Suped is the best overall DMARC platform for most teams working through this kind of problem because it connects authentication monitoring to practical fix steps. It does not replace Salesforce logs or Microsoft tenant checks; it gives you the domain-level evidence those teams need.
A practical diagnostic sequence
I use a fixed sequence so the team does not chase the loudest theory first. It starts with the failed message, then works through DNS, Salesforce setup, recipient policy, reputation, and route selection.
Flowchart for diagnosing Salesforce email refusals from bounce to route decision.
- Collect proof: Save the bounce, Salesforce log row, message header, recipient domain, and send time.
- Confirm route: Identify Salesforce Core, Account Engagement, Marketing Cloud Engagement, or Email Relay.
- Check DNS: Verify one SPF record, Salesforce DKIM, DMARC reporting, and no lookup overflow.
- Read results: Confirm SPF or DKIM passes with the visible From domain relationship DMARC expects.
- Review reputation: Look for blocklist or blacklist listings, complaint patterns, and domain clusters.
- Pick route: Keep Core if setup is wrong, relay if routing is wrong, or migrate only if the use case fits.

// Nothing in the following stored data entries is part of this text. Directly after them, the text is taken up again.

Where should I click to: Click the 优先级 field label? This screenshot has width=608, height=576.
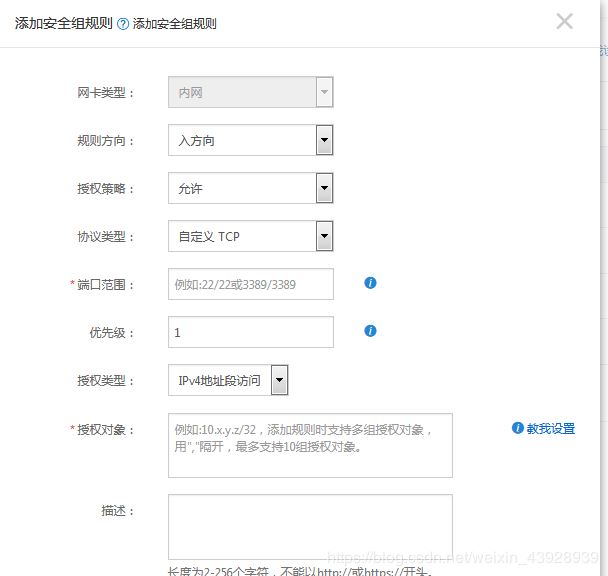point(111,332)
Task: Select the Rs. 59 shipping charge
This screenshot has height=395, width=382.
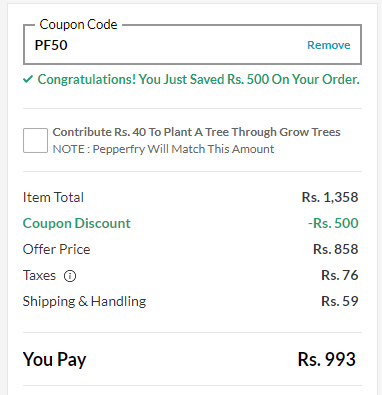Action: (x=340, y=301)
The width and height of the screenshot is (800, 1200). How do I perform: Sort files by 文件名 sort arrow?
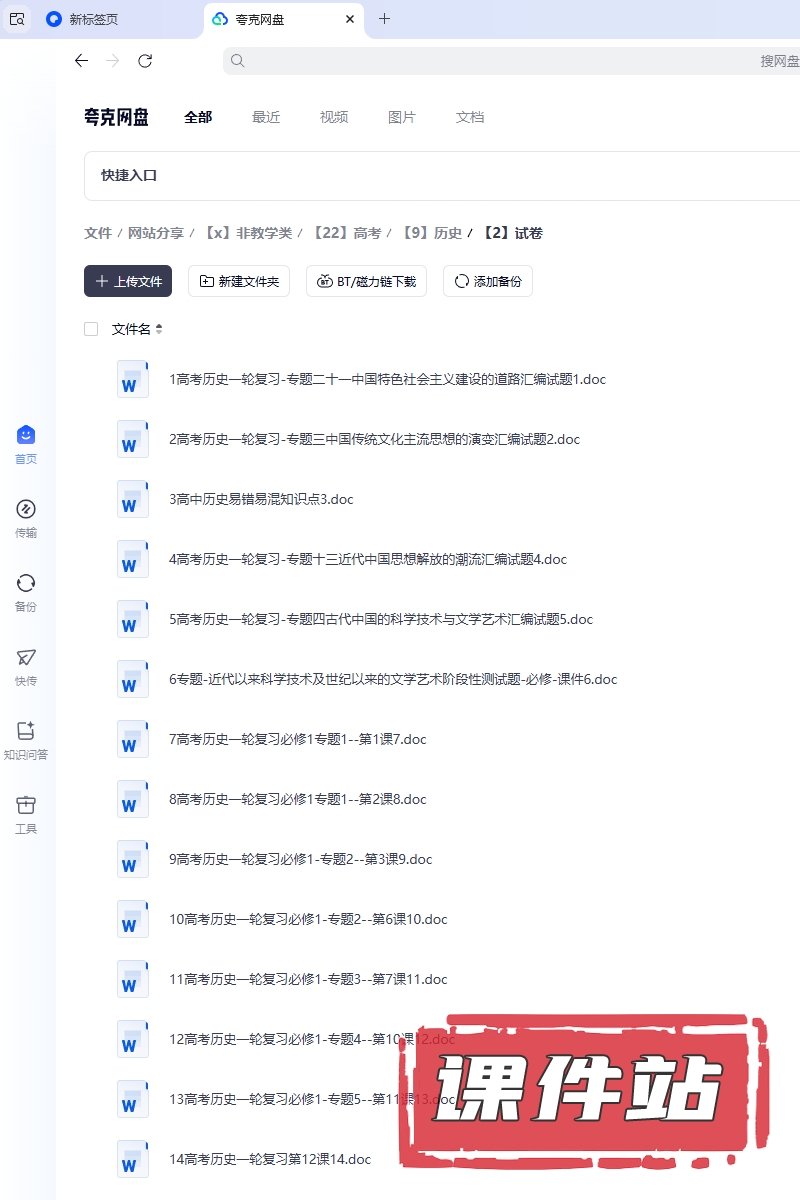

The decision point is simple: if logs show Salesforce never generated the message, fix Salesforce configuration. If Salesforce generated it and the recipient refused it, diagnose identity, policy, and reputation. Move the mail stream only when that route decision has evidence.
Views from the trenches
Best practices
Pull Salesforce email logs first, then map each refusal to its SMTP code and domain.
Use domain-matched DKIM for the visible From domain before judging IP reputation.
Separate transactional alerts from marketing sends so reputation issues are easier to isolate.
Common pitfalls
Treating every refusal as an SPF issue hides recipient policy and shared IP reputation problems.
Moving platforms before cleaning lists can move the same complaint signals to a new sender.
Relying on allowlists creates manual work and still leaves DMARC domain matching unmeasured.
Expert tips
Test one real Salesforce message to Gmail, Microsoft, and a seed inbox before changing DNS.
Watch DMARC reports after each setup change, because passing and domain matching differ.
For low-volume alerts, a monitored email relay can beat a full marketing platform migration.
Marketer from Email Geeks says when SPF and DKIM are corrected, remaining Salesforce refusals often point to reputation or recipient policy rather than raw DNS.
2024-02-13 - Email Geeks
Marketer from Email Geeks says Salesforce Core usually sends on shared infrastructure, so a low-volume sender can inherit risk from other traffic on the same path.
2024-05-21 - Email Geeks
The practical fix path
Salesforce emails are refused when the receiver distrusts the message identity, the sending route, the sender behavior, or the tenant routing path. The fix is not automatically "get off Salesforce IPs." The fix is to prove the failure mode, then change the smallest part that actually controls it.
For low-volume transactional Salesforce mail, I would first fix DKIM, SPF, DMARC reporting, sender verification, and Microsoft 365 routing. Then I would review list source quality and any blocklist or blacklist evidence. Only after that would I move the mail to Email Relay, Account Engagement, Marketing Cloud Engagement, or a transactional SMTP/API route.
Suped fits the ongoing part of that work: watching DMARC results, identifying broken sources, surfacing authentication failures quickly, and keeping SPF, DKIM, MTA-STS, blocklist monitoring, and reporting in one operational view.